- _Actions to take_
**1)** List every measure reported in the Regency results report below for the year ended December 31, 2008 under "Portfolio Results," with its figure.
**2)** According to the Regency results report, why did FFO decline in 2008? Please answer in one to three sentences.
**3)** In the Regency results report, reproduce verbatim the passage from "Acquisitions, Capital Recycling" up to and including "of $9.6 million.".

- _Excerpted passage_
Funds From Operations (FFO) for the fourth quarter was $50.8 million, or $0.72 per diluted share, compared to $81.2 million and $1.16 per diluted share for the same period in 2007. For the year ended December 31, 2008, FFO was $263.8 million, or $3.75 per diluted share, compared to $293.9 million or $4.20 per diluted share for the same period in 2007. The decline in FFO was primarily due to impairment charges and an increase in the write-off of dead deal costs as well as a lower level of development gains in 2008. Excluding the impacts of impairments and dead deal costs, FFO per share would have been $4.47 per share, or 6.4% higher than 2007. Regency reports FFO in accordance with the standards established by the National Association of Real Estate Investment Trusts (NAREIT) as a supplemental earnings measure. The Company considers this a meaningful performance measurement in the Real Estate Investment Trust industry.

Net income for common stockholders for the quarter was $16.0 million, or $0.23 per diluted share, compared to $50.6 million and $0.72 per diluted share for the same period in 2007. Net income for the year ended December 31, 2008 was $129.2 million or $1.84 per diluted share, compared to $184.0 million and $2.65 per diluted share for the same period in 2007. These results are preliminary, unaudited results and are subject to revision pending the resolution of the timing of gains on properties previously sold to co-investment partnerships, an accounting question described below which has recently been identified in connection with the pending liquidation of two of these co-investment partnerships during the first quarter of 2009.

Portfolio Results

For the three months ended December 31, 2008, Regency's results for wholly-owned properties and its pro-rata share of co-investment partnerships were as follows:

  • Same store net operating income (NOI) growth: 3.0%
  • Same store rental rate growth on a cash basis: 7.8%
  • Leasing transactions: 436 new and renewal lease transactions for a total of 1.2 million square feet

For the year ended December 31, 2008, Regency's results for wholly-owned properties and its pro-rata share of co-investment partnerships were as follows:

  • Same store net operating income (NOI) growth: 2.6%
  • Same store rental rate growth on a cash basis: 10.6%
  • Percent leased (operating properties only): 93.8%
  • Leasing transactions: 1,767 new and renewal lease transactions for a total of 5.7 million square feet

Acquisitions, Capital Recycling and Co-investment Partnerships

During the year Regency and its partners sold $394.4 million of consolidated and unconsolidated operating and development properties. In the fourth quarter two wholly-owned operating properties were sold at a gross sales price of $19.3 million and a weighted average cap rate of 8.17%. Three completed developments were sold at a gross sales price of $28.0 million and a weighted average cap rate of 7.56%. During the quarter the Company sold six outparcels at a gross sales price of $9.6 million.

In the fourth quarter Regency recorded $19.7 million of promote income from the Regency-Oregon partnership based on outperforming the NCREIF index since the inception of the partnership and a hurdle rate outlined in the partnership agreement.

- _Dataset entries_
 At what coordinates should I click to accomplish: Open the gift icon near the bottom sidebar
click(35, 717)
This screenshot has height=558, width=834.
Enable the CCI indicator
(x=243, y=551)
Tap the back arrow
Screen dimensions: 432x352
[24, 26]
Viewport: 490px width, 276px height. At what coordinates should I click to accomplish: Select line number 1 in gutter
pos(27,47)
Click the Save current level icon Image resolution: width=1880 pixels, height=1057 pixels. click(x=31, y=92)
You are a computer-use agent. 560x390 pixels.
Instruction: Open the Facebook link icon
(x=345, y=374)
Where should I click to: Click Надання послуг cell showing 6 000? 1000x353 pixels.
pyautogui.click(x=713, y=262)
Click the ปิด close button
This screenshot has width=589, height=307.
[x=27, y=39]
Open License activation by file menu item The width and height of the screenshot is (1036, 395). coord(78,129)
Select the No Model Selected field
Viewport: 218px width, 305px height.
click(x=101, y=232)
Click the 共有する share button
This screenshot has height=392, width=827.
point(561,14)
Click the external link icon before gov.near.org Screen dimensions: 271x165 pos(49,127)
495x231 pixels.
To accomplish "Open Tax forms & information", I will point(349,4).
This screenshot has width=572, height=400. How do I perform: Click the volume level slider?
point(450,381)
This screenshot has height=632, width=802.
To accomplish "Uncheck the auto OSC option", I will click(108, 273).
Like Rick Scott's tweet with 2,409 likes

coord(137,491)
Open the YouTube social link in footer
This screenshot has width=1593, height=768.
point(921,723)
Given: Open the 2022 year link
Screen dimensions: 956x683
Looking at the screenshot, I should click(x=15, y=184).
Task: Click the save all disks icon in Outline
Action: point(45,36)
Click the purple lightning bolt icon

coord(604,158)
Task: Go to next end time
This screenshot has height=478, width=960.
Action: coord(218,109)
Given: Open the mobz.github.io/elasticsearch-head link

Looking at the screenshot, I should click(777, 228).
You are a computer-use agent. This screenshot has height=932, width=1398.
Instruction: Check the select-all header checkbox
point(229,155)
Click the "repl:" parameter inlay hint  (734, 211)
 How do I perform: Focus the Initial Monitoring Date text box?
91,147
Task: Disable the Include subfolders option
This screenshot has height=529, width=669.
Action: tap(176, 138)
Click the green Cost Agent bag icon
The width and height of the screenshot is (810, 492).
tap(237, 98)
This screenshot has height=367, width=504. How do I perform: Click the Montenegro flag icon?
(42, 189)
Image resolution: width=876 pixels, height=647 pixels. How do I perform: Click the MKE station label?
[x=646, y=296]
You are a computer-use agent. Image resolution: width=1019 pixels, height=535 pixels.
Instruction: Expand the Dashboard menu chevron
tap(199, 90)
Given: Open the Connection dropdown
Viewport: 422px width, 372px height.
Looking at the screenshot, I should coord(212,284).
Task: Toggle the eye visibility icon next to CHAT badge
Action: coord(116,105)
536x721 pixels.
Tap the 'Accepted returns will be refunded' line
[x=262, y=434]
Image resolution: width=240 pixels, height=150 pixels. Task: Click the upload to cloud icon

- _Complete answers_
**1)**
- Same store net operating income (NOI) growth: 2.6%
- Same store rental rate growth on a cash basis: 10.6%
- Percent leased (operating properties only): 93.8%
- Leasing transactions: 1,767 new and renewal lease transactions for a total of 5.7 million square feet

**2)** FFO declined mainly because of impairment charges, an increase in the write-off of dead deal costs, and a lower level of development gains in 2008. Without the impairments and dead deal costs, FFO per share would have been $4.47, or 6.4% higher than in 2007.

**3)**
Acquisitions, Capital Recycling and Co-investment Partnerships

During the year Regency and its partners sold $394.4 million of consolidated and unconsolidated operating and development properties. In the fourth quarter two wholly-owned operating properties were sold at a gross sales price of $19.3 million and a weighted average cap rate of 8.17%. Three completed developments were sold at a gross sales price of $28.0 million and a weighted average cap rate of 7.56%. During the quarter the Company sold six outparcels at a gross sales price of $9.6 million.